In 1974, Jim Cairns, my former teacher at the University of Melbourne who at the time was Treasurer in the Whitlam ALP government, asked me to be Governor of Australia's central bank (the Reserve Bank of Australia). I replied: ‘You know me, Jim, I'm a real man not a money man, so thanks but no thanks.’
So in my lectures I usually mentioned money and finance only in passing. Hence this is a short chapter; it concentrates on whether the money supply may or should be regarded as exogenous or endogenous.

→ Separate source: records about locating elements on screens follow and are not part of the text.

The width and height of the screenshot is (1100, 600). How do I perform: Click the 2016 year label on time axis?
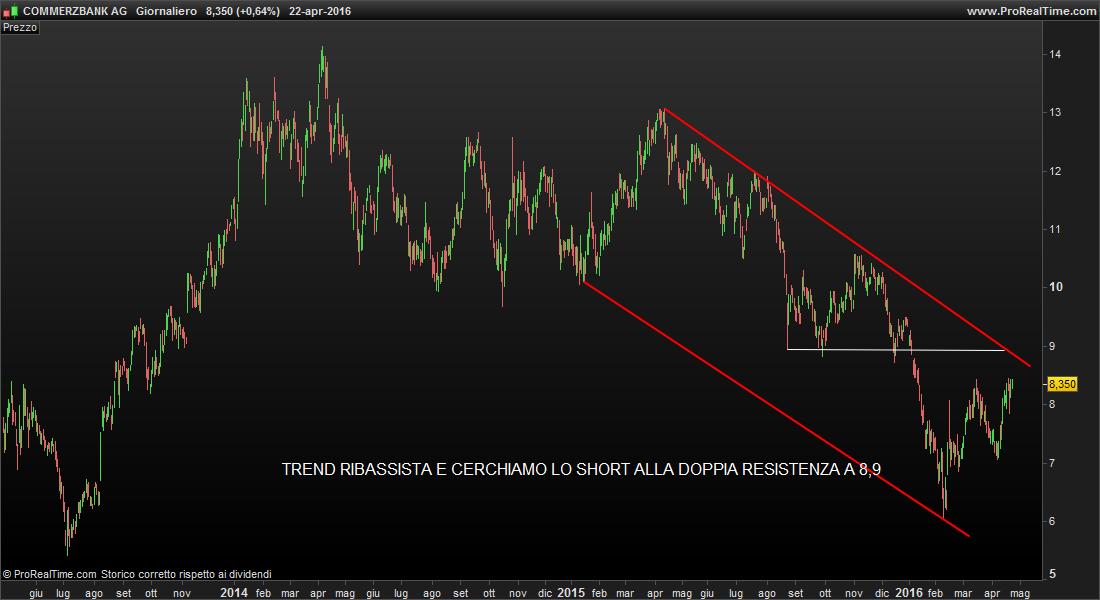[x=908, y=592]
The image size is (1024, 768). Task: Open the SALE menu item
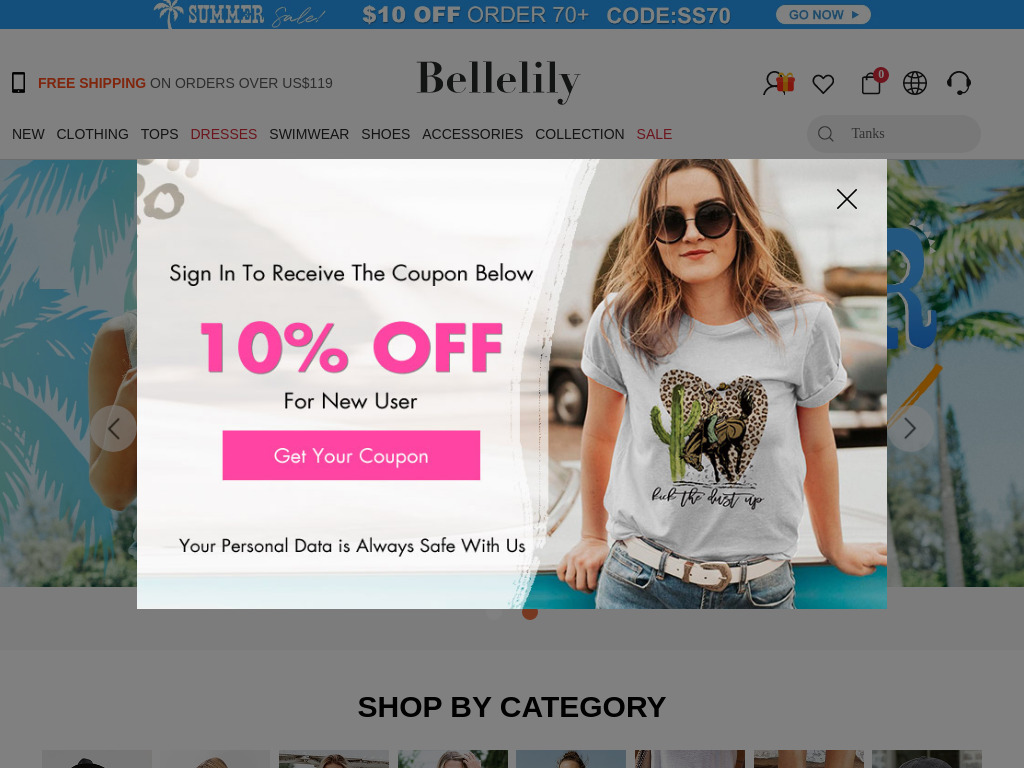click(x=654, y=134)
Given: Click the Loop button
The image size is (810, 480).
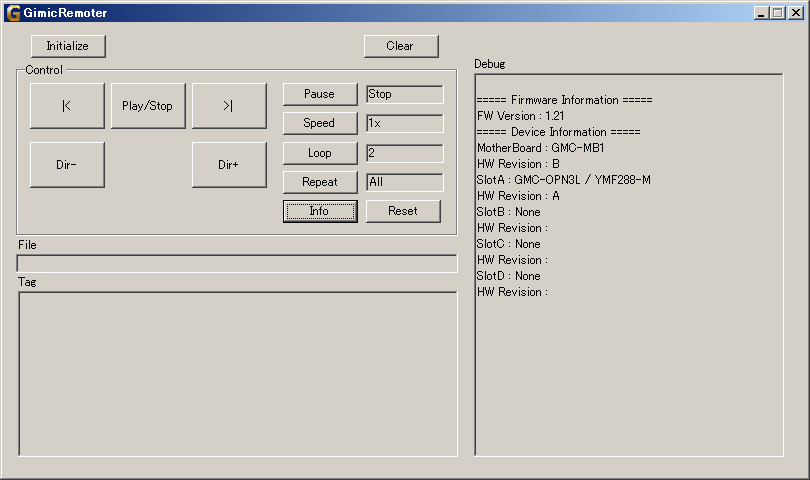Looking at the screenshot, I should (x=320, y=153).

My own view is that it is mainly, but certainly not completely, endogenous. I take as my authority Keynes himself, who for virtually all of his professional life was overwhelmingly an endogenous money person. As a follower of Marshall, he understood the role of mutual determination; but also, as Luigi Pasinetti has pointed out (see Pasinetti 1974, 44), Keynes also argued most strongly (and led by example):
that it is one of the tasks of the economic theorist … to specify which variables are sufficiently interdependent as to be best represented by simultaneous relations, and which variables exhibit such an overwhelming dependence in one direction (and such a small dependence in the opposite direction) as to be best represented by one–way–direction relations.
Immediately, the apparent exception of The General Theory surely comes to mind. Sheila Dow (1997) has provided a convincing explanation of why this is not so.